Neglected tropical diseases are of growing worldwide concern and schistosomiasis, caused by parasitic flatworms, continues to be a major threat with more than 200 million people requiring preventive treatment. As praziquantel (PZQ) remains the treatment of choice, an urgent need for alternative treatments motivates research to identify new lead compounds that would complement PZQ by filling the therapeutic gaps associated with this treatment. Because impairing parasite neurotransmission remains a core strategy for control of parasitic helminths, we screened a library of 708 compounds with validated biological activity in humans on the blood fluke Schistosoma mansoni, measuring their effect on the motility on schistosomulae and adult worms. The primary phenotypic screen performed on schistosomulae identified 70 compounds that induced changes in viability and/or motility. Screening different concentrations and incubation times identified molecules with fast onset of activity on both life stages at low concentration (1 μM). To complement this study, similar assays were performed with chemical analogs of the cholinomimetic drug arecoline and the calcilytic molecule NPS-2143, two compounds that rapidly inhibited schistosome motility; 17 arecoline and 302 NPS-2143 analogs were tested to enlarge the pool of schistosomicidal molecules. Finally, validated hit compounds were tested on three functionally-validated neuroregulatory S. mansoni G-protein coupled receptors (GPCRs): Sm5HTR (serotonin-sensitive), SmGPR2 (histamine) and SmD2 (dopamine), revealing NPS-2143 and analogs as potent inhibitors of dopamine/epinine responses on both human and S. mansoni GPCRs. This study highlights the potential for repurposing known human therapeutic agents for potential schistosomicidal effects and expands the list of hits for further progression.

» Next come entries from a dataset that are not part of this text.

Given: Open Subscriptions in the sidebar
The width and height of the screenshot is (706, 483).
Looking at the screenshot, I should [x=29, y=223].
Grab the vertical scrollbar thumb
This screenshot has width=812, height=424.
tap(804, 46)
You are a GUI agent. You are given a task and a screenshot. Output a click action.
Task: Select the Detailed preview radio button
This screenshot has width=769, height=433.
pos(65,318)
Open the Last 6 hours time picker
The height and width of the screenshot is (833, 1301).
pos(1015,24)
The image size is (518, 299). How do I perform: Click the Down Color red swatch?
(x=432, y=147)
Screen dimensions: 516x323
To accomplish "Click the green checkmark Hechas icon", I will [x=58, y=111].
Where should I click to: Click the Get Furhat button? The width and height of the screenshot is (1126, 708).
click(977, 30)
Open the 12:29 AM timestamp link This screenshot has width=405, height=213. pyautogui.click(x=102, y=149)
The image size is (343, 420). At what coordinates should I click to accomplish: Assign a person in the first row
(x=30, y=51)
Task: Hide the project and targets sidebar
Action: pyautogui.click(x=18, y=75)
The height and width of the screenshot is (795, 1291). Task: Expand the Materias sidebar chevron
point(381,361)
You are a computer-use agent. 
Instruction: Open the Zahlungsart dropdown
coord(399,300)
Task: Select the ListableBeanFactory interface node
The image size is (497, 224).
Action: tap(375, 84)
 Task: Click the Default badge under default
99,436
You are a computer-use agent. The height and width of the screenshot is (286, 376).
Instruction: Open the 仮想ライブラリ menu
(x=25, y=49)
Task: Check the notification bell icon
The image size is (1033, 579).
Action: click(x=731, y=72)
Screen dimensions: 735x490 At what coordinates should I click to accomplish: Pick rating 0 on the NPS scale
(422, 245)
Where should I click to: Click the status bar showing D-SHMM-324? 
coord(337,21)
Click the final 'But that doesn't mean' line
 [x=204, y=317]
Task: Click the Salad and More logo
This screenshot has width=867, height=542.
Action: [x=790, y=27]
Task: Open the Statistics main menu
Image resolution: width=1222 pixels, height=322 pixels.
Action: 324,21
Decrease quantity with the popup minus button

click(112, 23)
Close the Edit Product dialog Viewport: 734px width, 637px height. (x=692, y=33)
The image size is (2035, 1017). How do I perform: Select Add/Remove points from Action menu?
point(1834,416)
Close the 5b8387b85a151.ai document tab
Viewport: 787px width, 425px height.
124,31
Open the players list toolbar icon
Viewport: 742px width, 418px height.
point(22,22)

被忽视的热带病在世界范围内日益引起关注，由寄生性扁虫引起的血吸虫病仍是主要威胁，有超过2亿人需要预防治疗。由于吡喹酮（PZQ）仍然是首选治疗方法，对替代疗法的迫切需求促使研究人员确定新的先导化合物，以弥补与PZQ相关的治疗空白，从而补充PZQ。由于寄生虫神经传递受损仍然是控制寄生虫蠕虫的一项核心策略，因此我们筛选了在人类血吸虫曼氏血吸虫中已验证的具有人类生物活性的708种化合物的文库，测量它们对血吸虫和成虫蠕虫蠕动的影响。在血吸虫上进行的主要表型筛选确定了70种诱导活力和/或运动性变化的化合物。筛选不同的浓度和孵育时间可鉴定出在低浓度（1μM）的两个生命阶段都具有快速启动活性的分子。为了补充这项研究，用拟胆碱药物槟榔碱和钙分解分子NPS-2143的化学类似物进行了类似的测定，这两种化合物可迅速抑制血吸虫的运动。测试了17种槟榔碱和302 NPS-2143类似物，以扩大血吸虫分子的数量。最后，在三种经过功能验证的神经调节曼氏链球菌上测试了经过验证的命中化合物G蛋白偶联受体（GPCR）：Sm5HTR（5-羟色胺敏感），SmGPR2（组胺）和SmD2（多巴胺），揭示NPS-2143和类似物是对人和曼氏沙门氏菌GPCR的多巴胺/依匹宁反应的有效抑制剂。这项研究强调了重新利用已知的人类治疗剂潜在的血吸虫杀伤作用的潜力，并扩大了进一步发展的研究范围。